Cela pourrait affecter des projets comme Wikipedia, surtout quand Wikipedia devient plus ambitieux quant aux types de medias offerts et à son accessiilité. Je pense que l'irrationalité [législative], ou des lois sur les marques déposées inadaptées à l'environnement technologique, peuvent constituer un danger pour Wikipedia tout comme pour les bibliothèques de la culture libre.

Peut-on faire quelque chose pour empêcher cela ?

LL: Pas vraiment. Les problèmes des marques déposées demandent une correction législative et judiciaire. Il y a certainement des mesures à prendre pour minimiser les risques (des mesures qu'il ne m'appartient pas de discuter), mais d'un autre côté il y a des mesures que nous devrions prendre pour changer les règles de la loi, pour les rendre plus raisonnables.

Langues, traduction

Contrairement aux licences CC, la GFDL est officiellement en anglais ; est-ce que cela vous semble être une difficulté pour l'appliquer à des centaines de communautés ?

LL: Évidemment, je suis en accord avec les objectifs de fond de la GFDL. Mon point de vue personnel (et c'est un point de désaccord) est que la GFDL est optimiste quant au fait de pouvoir s'appliquer sans problèmes internationalement en insistant sur un accord [de licence] en anglais.

Comment font les grandes organisations comme l'ONU ?

LL: Une meilleure analogie : comment fait Microsoft ? Microsoft a des licences jointes à ses logiciels... conçues pour être applicables universellement, mais aussi localisées, selon votre pays. Ils s'y prennent d'une manière similaire à la façon de faire [de Creative Commons]. Les objectifs des licences sont très différents mais notre réaction à la réalité légale est fondamentalement la même.

 

Wikipedia, Cultural Content Reuse

How did you first discover Wikipedia as a site? What was your initial reaction?
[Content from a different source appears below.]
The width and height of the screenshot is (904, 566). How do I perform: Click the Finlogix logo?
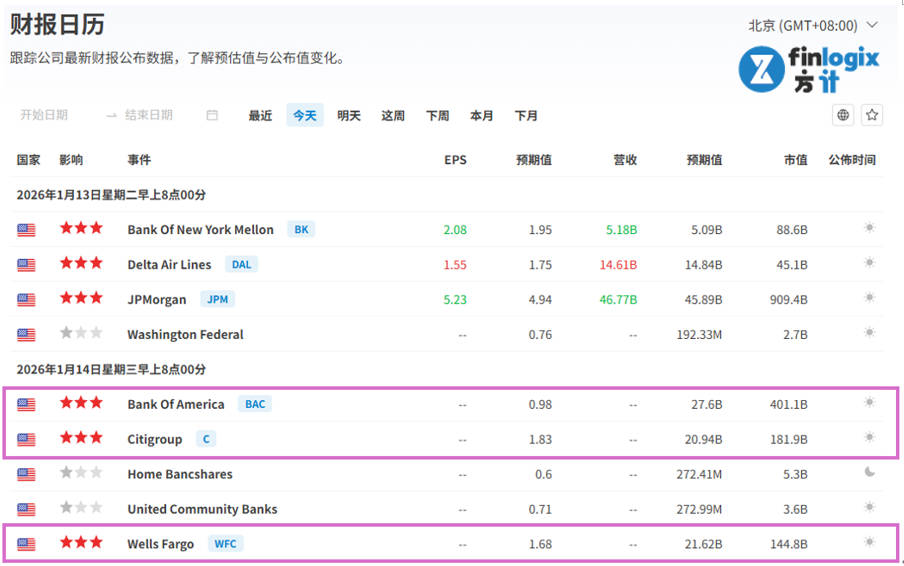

LL: I remember spending an extraordinary amount of time for me (an hour, two hours) just wandering through Wikipedia when I should have been doing other sorts of work, trying to figure out how it was working, who was doing it, and what made it function. It was one of those "Aha!" moments in experiencing the Net - people always said this sort of thing would be possible, and here it was, happening. And happening with much greater success than people would have predicted ex-ante. It was an extremely exciting moment.

Is it fair to say some big content holders -- MIT, the BBC, the Supreme Court -- have released restrictions on much of their content, but we have yet to see it extensively reused?

LL: It depends on how you mean 'reuse'... In the sense of taking media content and remixing it, we're just beginning to see a lot of that. But that's because the technology is just beginning to penetrate. It's going to take time before people feel comfortable with that.

That's beginning to change, as archive.org and similar sites make content available and people begin to use it in really powerful ways. The more that happens, the easier it will be for people like me to argue [in advocating changes to copyright law], "this is an important part of culture."

CC vs GFDL, CC and WP

Creative Commons and GFDL are similar in spirit, but not technically compatible. Do you see merit in making them compatible? Or do they serve different purposes?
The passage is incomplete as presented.